El tren avanza y Poroto sueña el calor de una perra. Sueña una niña explorando el límite del coraje y el peligro de un deseo. La acompaña una perra blanca de ojos negros de pecho abierto y ancho y caliente de ancla fuerte y de morro mojado, de tibia y áspera lengua una perra soldado una perra bella como el sueño de un candado. La niña vagabunda recogiendo flores más allá de las vallas se acerca a las vías de acero. La perra blanca restriega la humedad de su hocico en secretos vericuetos. La niña tiene dentro el silencio. Y de pronto un pitido. La niña levanta los ojos una órbita errada un salto al vacío los dientes abiertos la boca en un puño una palma sedienta y dentro un músculo en latidos: el grito, la congelación del miedo, la mano vacilante y certera que rodea la piedra la piedra dibujando un arco la perra que entrega en sus ojos el cálido líquido a su dueña y un segundo de más fuera la muerte cuando una mano invisible alcanza de la perra el pellejo y en un vuelo lento y pesado la lanza más allá de un pitón de un hierro enajenado de una máquina infierno que es tu tren Poroto poseído por la fuerza del viento, que es tu tren dormitorio machacando el tiempo como un sinfín de piedras golpeando el suelo y en tu sueño Poroto queda la niña palpitando y abrazando a su perra, tiritando el susto verdeante de una enredadera tierna.
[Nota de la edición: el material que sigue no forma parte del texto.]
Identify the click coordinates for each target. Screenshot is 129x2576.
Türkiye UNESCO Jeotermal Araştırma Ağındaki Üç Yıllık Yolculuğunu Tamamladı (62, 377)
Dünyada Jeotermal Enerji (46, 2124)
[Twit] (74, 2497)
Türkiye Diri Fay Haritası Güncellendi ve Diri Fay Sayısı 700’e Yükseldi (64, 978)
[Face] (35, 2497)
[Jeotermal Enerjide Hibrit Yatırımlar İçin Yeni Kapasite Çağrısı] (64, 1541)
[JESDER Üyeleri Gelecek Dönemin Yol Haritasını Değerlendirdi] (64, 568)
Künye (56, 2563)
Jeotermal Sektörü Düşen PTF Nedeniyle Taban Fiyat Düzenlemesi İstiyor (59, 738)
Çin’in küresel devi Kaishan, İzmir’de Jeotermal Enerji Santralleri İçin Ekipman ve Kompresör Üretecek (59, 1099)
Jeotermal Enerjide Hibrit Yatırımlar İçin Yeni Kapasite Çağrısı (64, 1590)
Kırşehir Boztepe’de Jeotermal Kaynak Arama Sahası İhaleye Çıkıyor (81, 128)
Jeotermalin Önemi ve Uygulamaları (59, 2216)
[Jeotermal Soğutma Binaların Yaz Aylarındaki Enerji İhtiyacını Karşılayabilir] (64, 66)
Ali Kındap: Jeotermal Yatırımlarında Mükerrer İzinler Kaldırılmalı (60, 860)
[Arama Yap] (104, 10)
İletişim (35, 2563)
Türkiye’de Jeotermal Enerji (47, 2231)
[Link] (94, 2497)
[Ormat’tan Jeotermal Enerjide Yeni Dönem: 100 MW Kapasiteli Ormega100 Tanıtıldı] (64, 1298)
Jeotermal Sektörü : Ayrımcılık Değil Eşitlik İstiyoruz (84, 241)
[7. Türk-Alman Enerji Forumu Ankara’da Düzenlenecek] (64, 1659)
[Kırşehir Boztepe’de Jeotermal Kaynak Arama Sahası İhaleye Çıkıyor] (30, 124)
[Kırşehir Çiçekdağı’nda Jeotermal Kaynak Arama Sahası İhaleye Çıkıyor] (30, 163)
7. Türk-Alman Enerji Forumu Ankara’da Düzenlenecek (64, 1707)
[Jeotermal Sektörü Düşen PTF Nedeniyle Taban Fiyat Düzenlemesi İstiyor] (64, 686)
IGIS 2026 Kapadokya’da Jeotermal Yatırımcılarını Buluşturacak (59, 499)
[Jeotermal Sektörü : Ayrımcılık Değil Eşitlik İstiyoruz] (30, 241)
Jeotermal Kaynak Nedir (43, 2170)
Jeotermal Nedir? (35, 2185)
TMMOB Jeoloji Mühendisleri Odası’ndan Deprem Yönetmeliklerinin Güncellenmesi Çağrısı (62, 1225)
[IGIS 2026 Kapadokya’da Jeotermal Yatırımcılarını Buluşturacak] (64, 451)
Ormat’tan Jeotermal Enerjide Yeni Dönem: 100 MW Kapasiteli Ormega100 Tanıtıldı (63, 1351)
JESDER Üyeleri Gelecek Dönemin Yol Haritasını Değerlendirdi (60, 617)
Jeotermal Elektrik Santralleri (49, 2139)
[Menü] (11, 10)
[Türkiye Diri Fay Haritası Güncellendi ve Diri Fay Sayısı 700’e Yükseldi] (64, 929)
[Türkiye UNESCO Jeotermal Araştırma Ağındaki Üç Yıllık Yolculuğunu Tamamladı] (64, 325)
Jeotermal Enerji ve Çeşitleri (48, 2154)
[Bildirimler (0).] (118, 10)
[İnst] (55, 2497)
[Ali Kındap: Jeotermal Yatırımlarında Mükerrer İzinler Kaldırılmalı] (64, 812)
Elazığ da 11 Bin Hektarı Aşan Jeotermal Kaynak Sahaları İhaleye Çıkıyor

Poroto deseando llegar se suspende en silencio. Traquetea el final del destino. Traquetea el amodorrado sueño de jornada tardía. No hay ensueño sino hervor cansado y ojo escocido. Resuena en la horizontal galería del tren enmudecido el agujero mecánico y certero de un revisor mortecino. El hombre avanza su tedio blanquecino flotando en la inmensidad de un uniforme anacrónico y sombrío. No hay sortija no hay sonrisa no hay carne susceptible ni aventura. El revisor se traslada por la ausencia postergando su presencia a la delicada suerte de una íntima guarida, tal vez quisiera entre sus brazos a una dulce doncella y en su solitaria espera deviene ejecutor robótico e impermeable frasco de la savia que animal tuviera. Entrega Poroto su pasaje y el hombre se aleja vacilando en el vaivén del tren su cavilosa espera. El hombre solo desespera. Queda flotando en el aire un reguero de sueños crecidos en la desolada entrega a la cotidiana vigilancia de casucha aduanera. Siente entonces Poroto un pequeño ruido, un infantil crujido, una queja interesante de sonidos brillantes. El vagón vacío. Poroto se levanta y busca el cuerpo emisor de ese ruido. Busca en todas partes y encuentra en la plataforma venidera a un chico encogido bajo el dedo amenaza del señor blanquecino. Es un chico rendido, un cabizbajo alarido apartado y tullido un chico herido por el frío un chico de culpas sin vestido un chico sagrado como un chico un chico cierto e incierto un chico como una estrella de luz en el vacío un chico como una hoja atrapada en la metálica reja un chico como un susurro en el hielo cristalino un chico sucio y sediento que limpiara lo negro de este tiempo.
De Poroto se apodera entonces el miedo se apodera el cielo y el interrogante furioso un manto lluvioso y el llanto de ese niño. Qué será de ese niño. Se formula Poroto siderales enigmas y ese chico es entonces de Poroto un estigma, un hermano, un pedazo de su carne agarrado a su mano. Poroto toma de ese niño en sus manos el destino. Abre el cuerpo como una rosa abierta al rocío abre sus codos dolorosos a la liviandad esquelética del chico entumecido. El chico se acurruca en Poroto y se revuelven sus pequeñas piernas y Poroto se calienta y lo calienta y siente el mar entre los cuerpos danzando removidas penas y siente la vida volverse ligera y siente entre ella y el chico macizos celestes gigantes de veras que uniendo sus pechos profundos construyen tanques de guerra con polvos de maicena y siente un estallido de lilas y de ardillas desatar un torrente de señales amarillas y en el pecho del chico siente fabulosa fiesta de azucenas.